• **WHAT YOU NEED TO DO**:
Please copy out word for word the part of the records that opens with the line containing "Find the location" and closes with the line containing "console is located", leaving the pictures out.

• **TASK MATERIAL**:
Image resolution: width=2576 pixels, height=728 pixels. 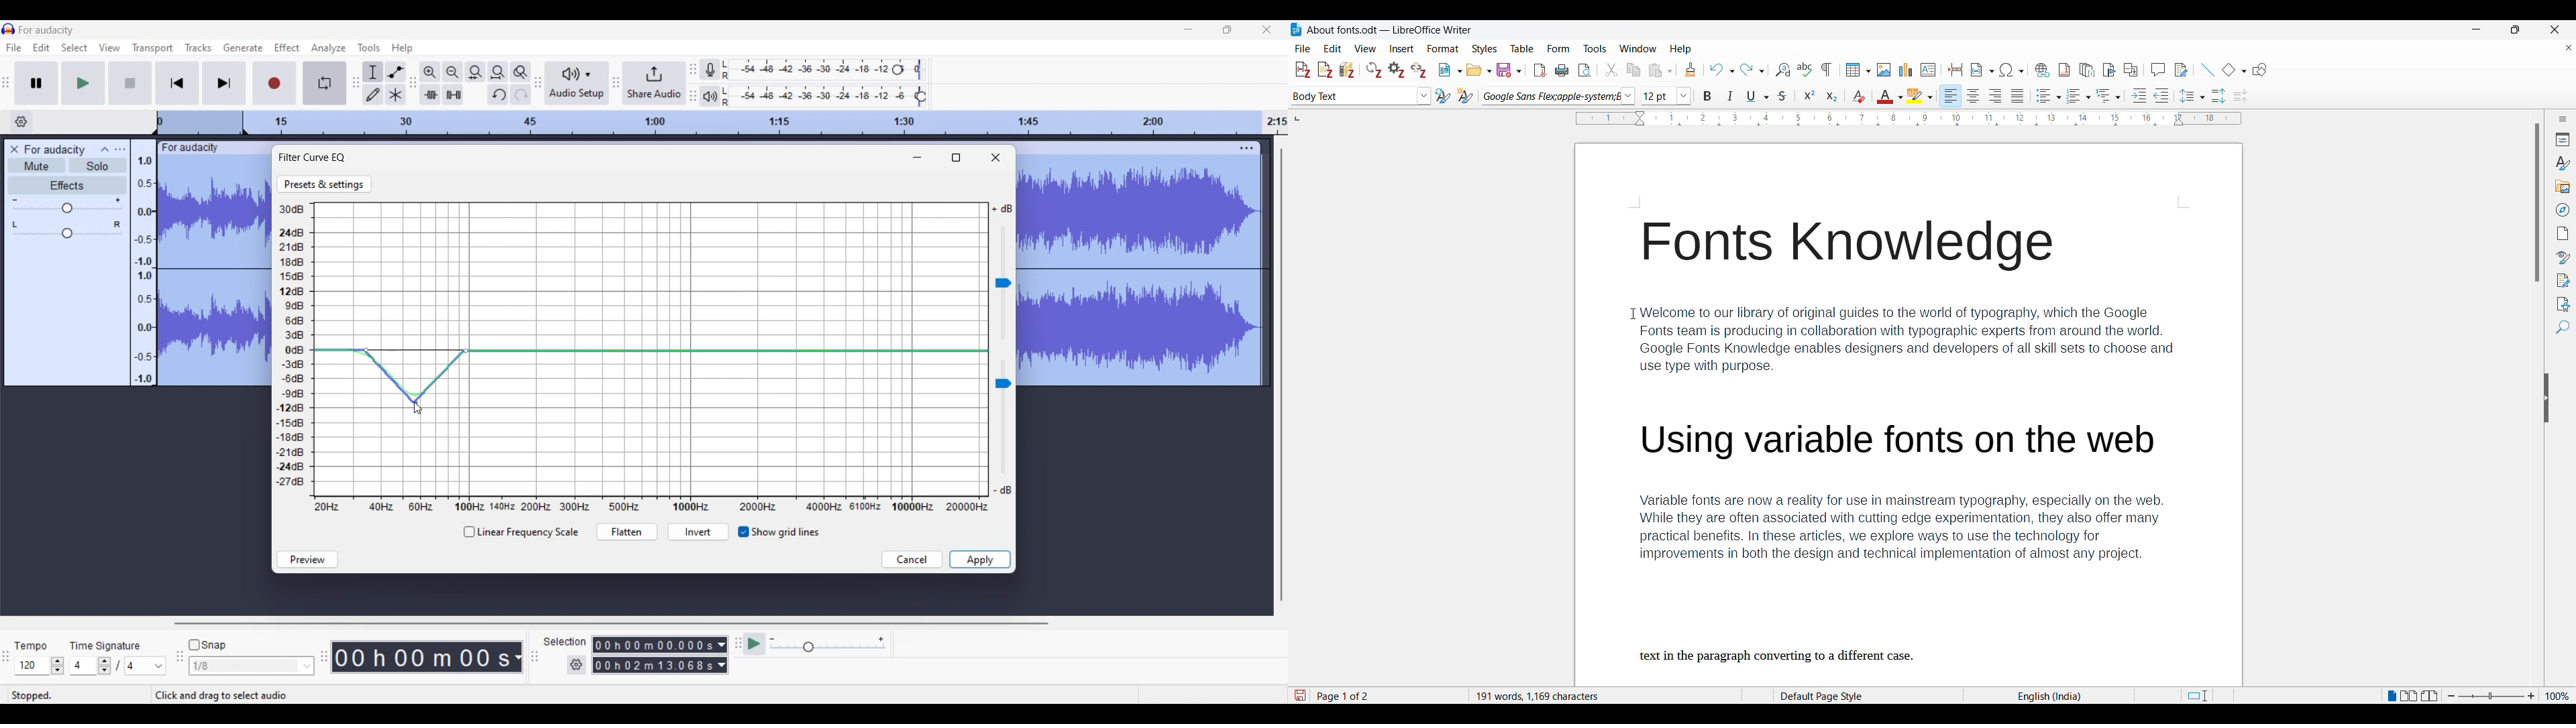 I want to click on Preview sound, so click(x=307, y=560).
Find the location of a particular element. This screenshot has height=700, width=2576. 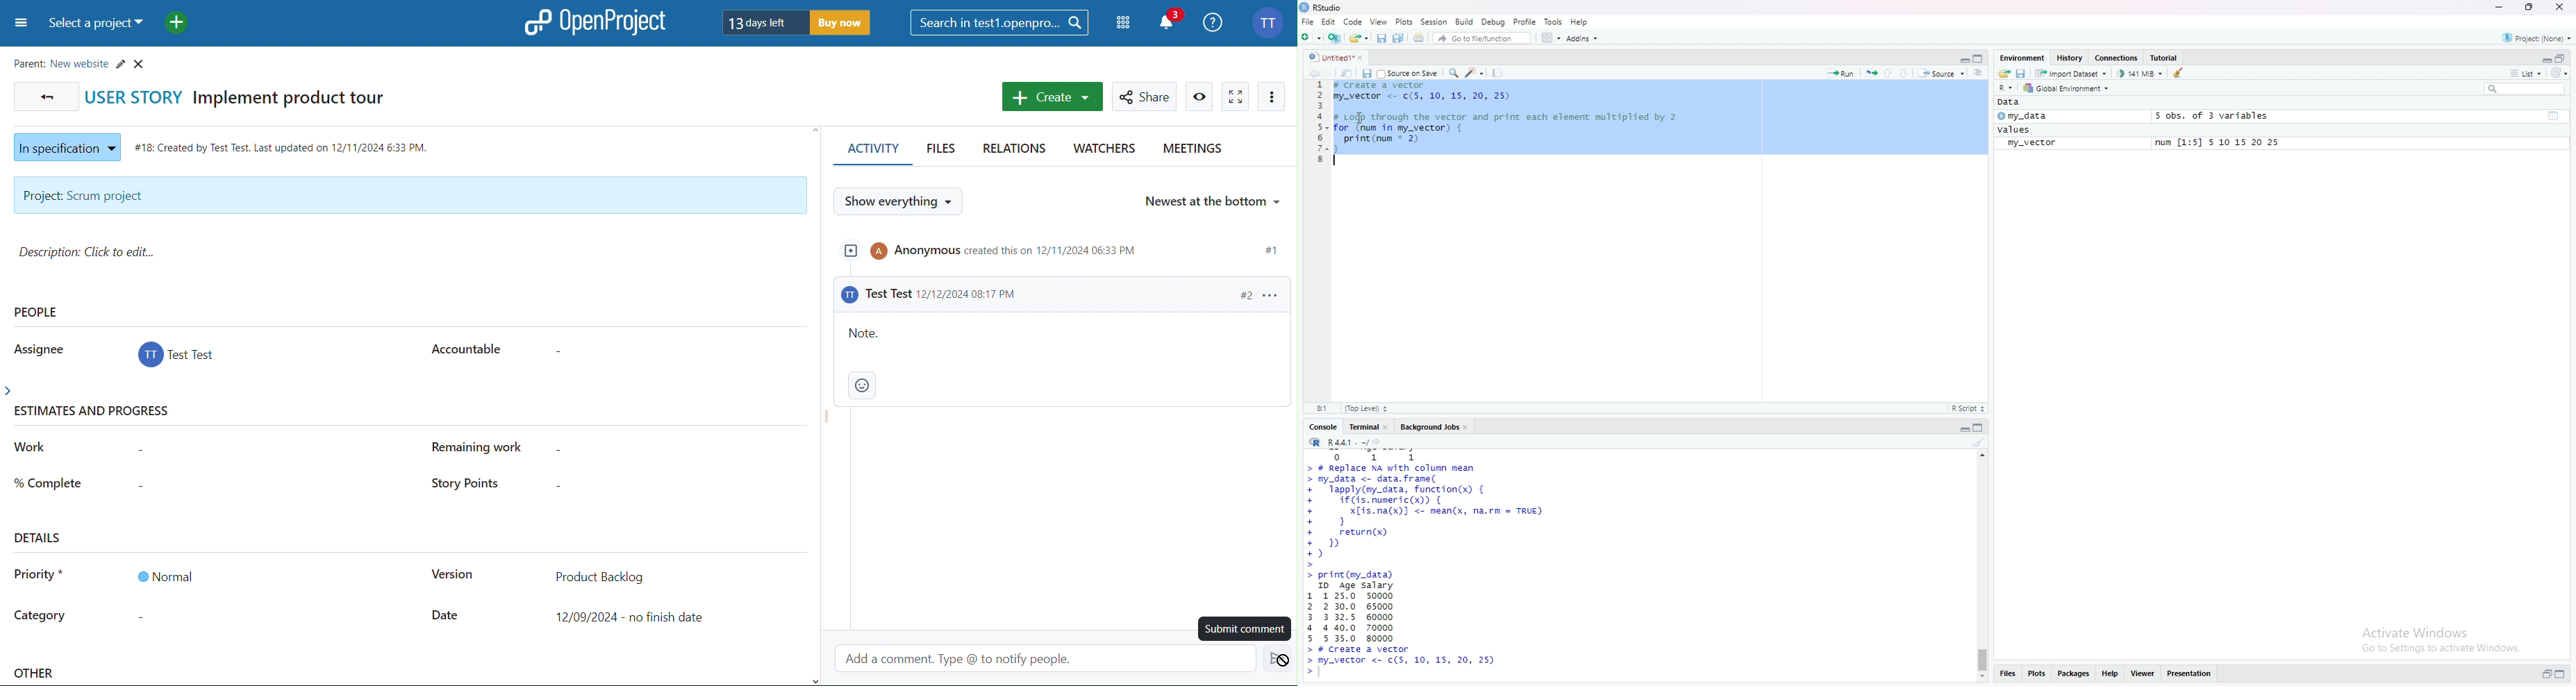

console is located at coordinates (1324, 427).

==

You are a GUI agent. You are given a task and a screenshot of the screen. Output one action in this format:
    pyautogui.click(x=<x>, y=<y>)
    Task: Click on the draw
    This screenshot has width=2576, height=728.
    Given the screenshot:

==

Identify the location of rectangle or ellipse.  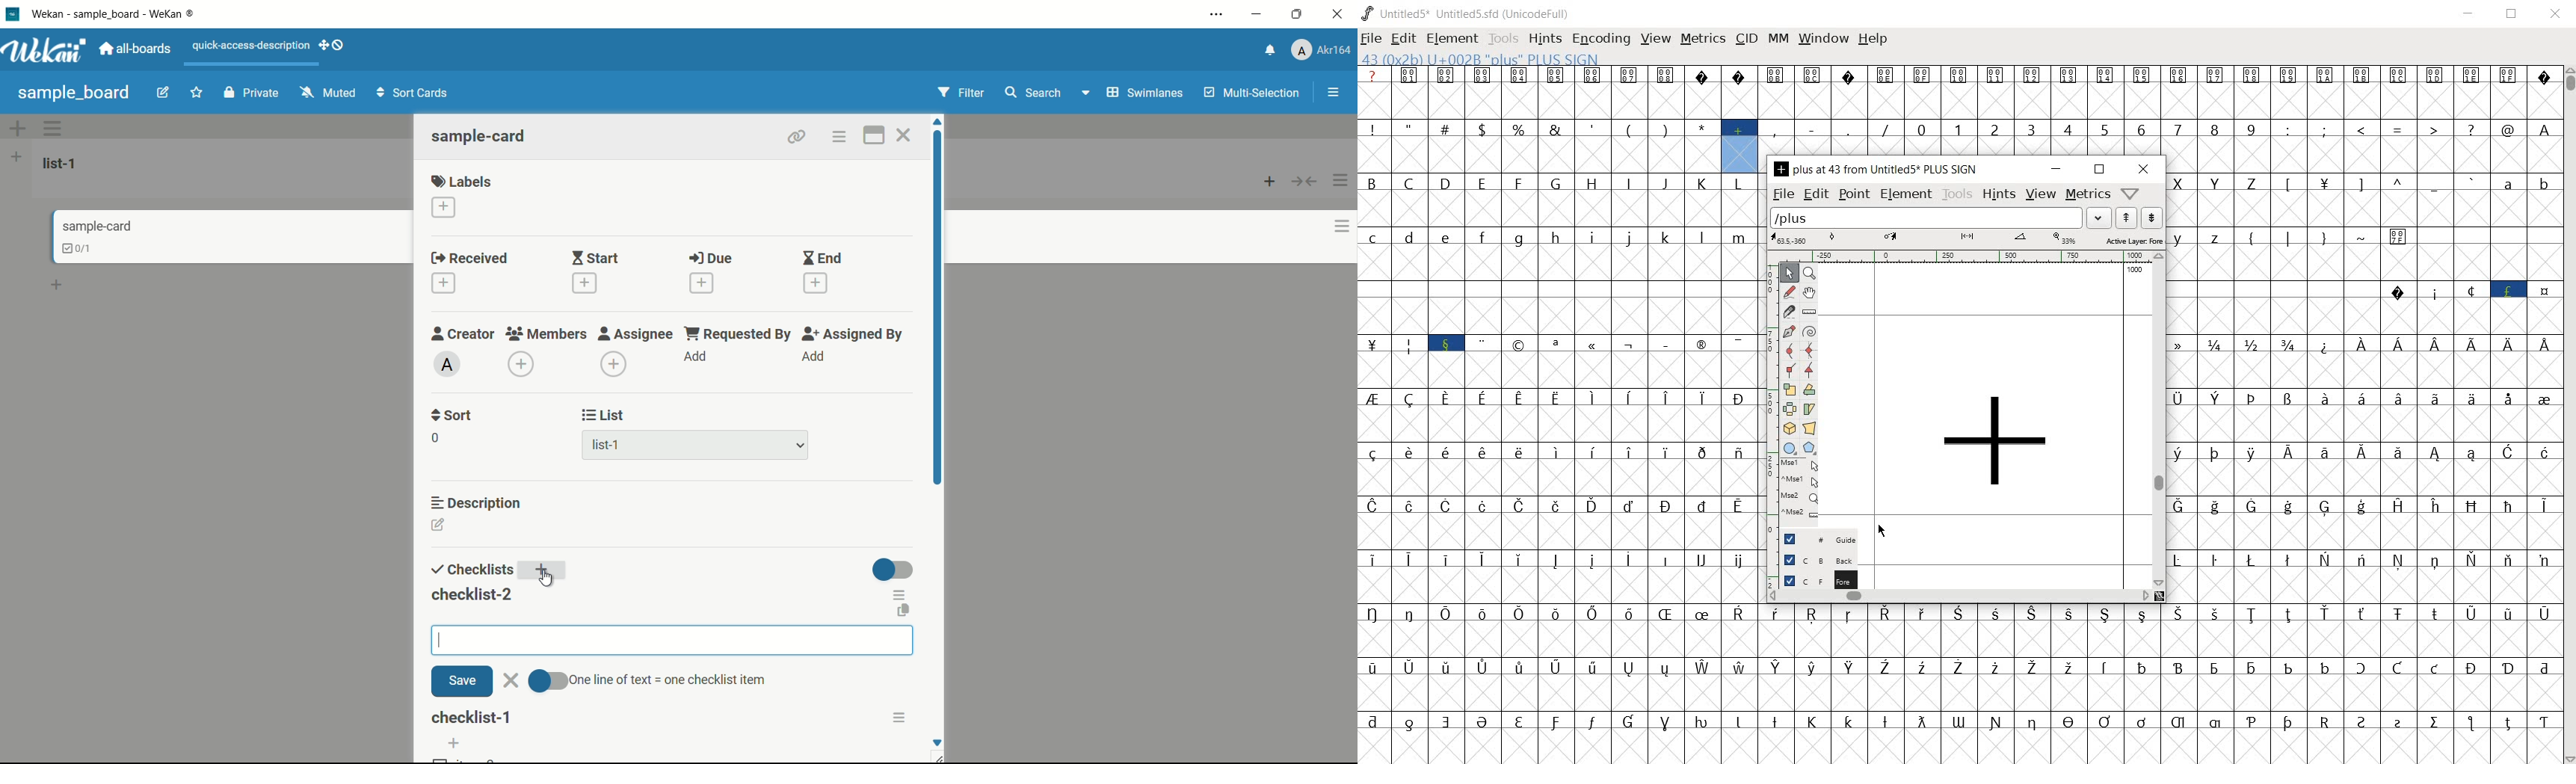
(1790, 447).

• **FULL SOLUTION**:
Find the location of a particular element. This screenshot has height=700, width=2576. 

console is located at coordinates (1324, 427).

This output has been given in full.